Задания —
• A. Воспроизведите фрагмент текста о Леонтьеве между словами «Для Леонтьева было» и «понимании, несомненно, есть.» включительно.
• B. Продолжите текст о Леонтьеве, начиная сразу после его последнего предложения.

Приведённый текст —
Для Леонтьева было характерно не столько теоретическое обоснование «героизма», сколько выбор «героической» жизненной стратегии для себя. «Составные части „героического“ способа жизни Леонтьева несложны, — пишет один из современных исследователей творчества Константина Николаевича Д. М. Володихин, — огромное честолюбие, отвага, верное служение государю и отечеству, покорение женских сердец. Цель — слава…» [168] Может быть, это излишне упрощенное представление о жизненном кредо молодого Леонтьева, но большая доля истины в таком понимании, несомненно, есть.
168
Володихин Д. М.«Высокомерный странник». Философия и жизнь Константина Леонтьева. М.: ЗАО «Мануфактура», 2000. С. 10.
В студенческие годы до героизма Леонтьеву было далеко: нервный, страдающий, постоянно рефлексирующий юноша, в сознании которого, как сам позже признавался, любая мелочь могла вырасти до космических размеров. Но война и самостоятельная жизнь переродили его — он действительно играл роль героя, хотя бы в собственных глазах. Позднее на место героя придет — не без тяжелой борьбы! — монах, но пока именно героическая жизненная стратегия прослеживалась в его поступках и решениях. Причем леонтьевский герой сражался под знаменем эстетизма.
С точки зрения Леонтьева, эстетический критерий — самый широкий, он применим ко всему на свете. Он рассуждал так: религиозная мистика может быть критерием для оценки происходящего только в глазах единоверцев («ибо нельзя христианина судить по-мусульмански и наоборот»), этика и политика срабатывают только для оценки человеческих поступков, биология применима лишь к живому, но физика и эстетика — наиболее общие критерии, они работают «для всего». Прекрасны и Алкивиад, и тигр, и алмаз; эстетическая оценка — не только всеобщая, но и самая точная. Устами Милькеева Леонтьев убеждал читателя: «…нравственность есть только уголок прекрасного, одна из полос его. Главный аршин — прекрасное». Поэтому Нерон предпочтительнее Акакия Акакиевича, хотя и гораздо безнравственнее его. Позднее герой другого леонтьевского романа будет думать сходным образом: «Лучший критериум поступков — это что к кому идет» [169] . Постаревший и уверовавший в Бога Леонтьев говорил, что его умом завладела тогда «вредная» мысль о том, что нет ничего безусловно нравственного, что всё нравственно или безнравственно только в эстетическом смысле.

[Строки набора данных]
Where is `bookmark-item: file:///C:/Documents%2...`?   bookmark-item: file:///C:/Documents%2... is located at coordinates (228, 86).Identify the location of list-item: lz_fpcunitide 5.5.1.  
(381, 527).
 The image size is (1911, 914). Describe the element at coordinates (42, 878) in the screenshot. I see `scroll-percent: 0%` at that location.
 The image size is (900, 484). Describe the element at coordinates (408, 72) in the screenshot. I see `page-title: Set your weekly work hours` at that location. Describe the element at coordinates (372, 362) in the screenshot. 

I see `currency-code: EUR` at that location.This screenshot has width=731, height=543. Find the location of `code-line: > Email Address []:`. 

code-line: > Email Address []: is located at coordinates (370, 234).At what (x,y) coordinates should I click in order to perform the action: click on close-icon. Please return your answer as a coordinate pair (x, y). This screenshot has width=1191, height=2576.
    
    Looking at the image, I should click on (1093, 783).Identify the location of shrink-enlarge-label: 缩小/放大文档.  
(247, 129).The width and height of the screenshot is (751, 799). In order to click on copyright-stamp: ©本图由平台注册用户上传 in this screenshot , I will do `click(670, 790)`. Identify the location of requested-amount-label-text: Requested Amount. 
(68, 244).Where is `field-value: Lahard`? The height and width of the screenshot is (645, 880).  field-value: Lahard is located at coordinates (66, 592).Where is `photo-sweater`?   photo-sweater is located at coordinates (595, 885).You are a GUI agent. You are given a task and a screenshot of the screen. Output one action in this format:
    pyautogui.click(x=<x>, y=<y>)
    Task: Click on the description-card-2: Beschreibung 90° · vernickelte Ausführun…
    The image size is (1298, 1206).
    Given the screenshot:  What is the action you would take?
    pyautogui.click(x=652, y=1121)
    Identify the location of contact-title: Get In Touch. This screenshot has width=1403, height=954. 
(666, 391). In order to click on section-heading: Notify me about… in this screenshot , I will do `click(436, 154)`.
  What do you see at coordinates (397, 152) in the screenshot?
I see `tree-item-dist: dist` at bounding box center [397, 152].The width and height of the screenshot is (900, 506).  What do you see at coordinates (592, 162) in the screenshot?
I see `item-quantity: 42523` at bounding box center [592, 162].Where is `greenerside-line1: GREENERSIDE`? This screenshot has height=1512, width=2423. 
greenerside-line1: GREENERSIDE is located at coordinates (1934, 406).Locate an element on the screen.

Ответы по номерам —
• A.
Для Леонтьева было характерно не столько теоретическое обоснование «героизма», сколько выбор «героической» жизненной стратегии для себя. «Составные части „героического“ способа жизни Леонтьева несложны, — пишет один из современных исследователей творчества Константина Николаевича Д. М. Володихин, — огромное честолюбие, отвага, верное служение государю и отечеству, покорение женских сердец. Цель — слава…» [168] Может быть, это излишне упрощенное представление о жизненном кредо молодого Леонтьева, но большая доля истины в таком понимании, несомненно, есть.

• B.
169
Леонтьев К. Н. Египетский голубь. М., 1991. С. 398.
В имении Розенов Леонтьев вывел и собственную «формулу» красоты, которой придерживался до конца жизни: красота есть единство в разнообразии.Устремленность к прекрасному, жажда многообразия красок, пышного цветения, немыслимых без бурления страстей и борьбы, отталкивала его от идеала всеобщего равенства — он видел в нем однообразие и пошлость. Милькеев говорит: «Нам есть указание в природе, которая обожает разнообразие, пышность форм; наша жизнь по ее примеру должна быть сложна, богата» [170] . Леонтьев еще не отказался от либеральных взглядов и демократических идей, но они начинали приходить в противоречие с его эстетизмом.
170
Леонтьев К. Н.В своем краю // Леонтьев К. Н.Полное собрание сочинений и писем: В 12 т. Т. 2. С. 152.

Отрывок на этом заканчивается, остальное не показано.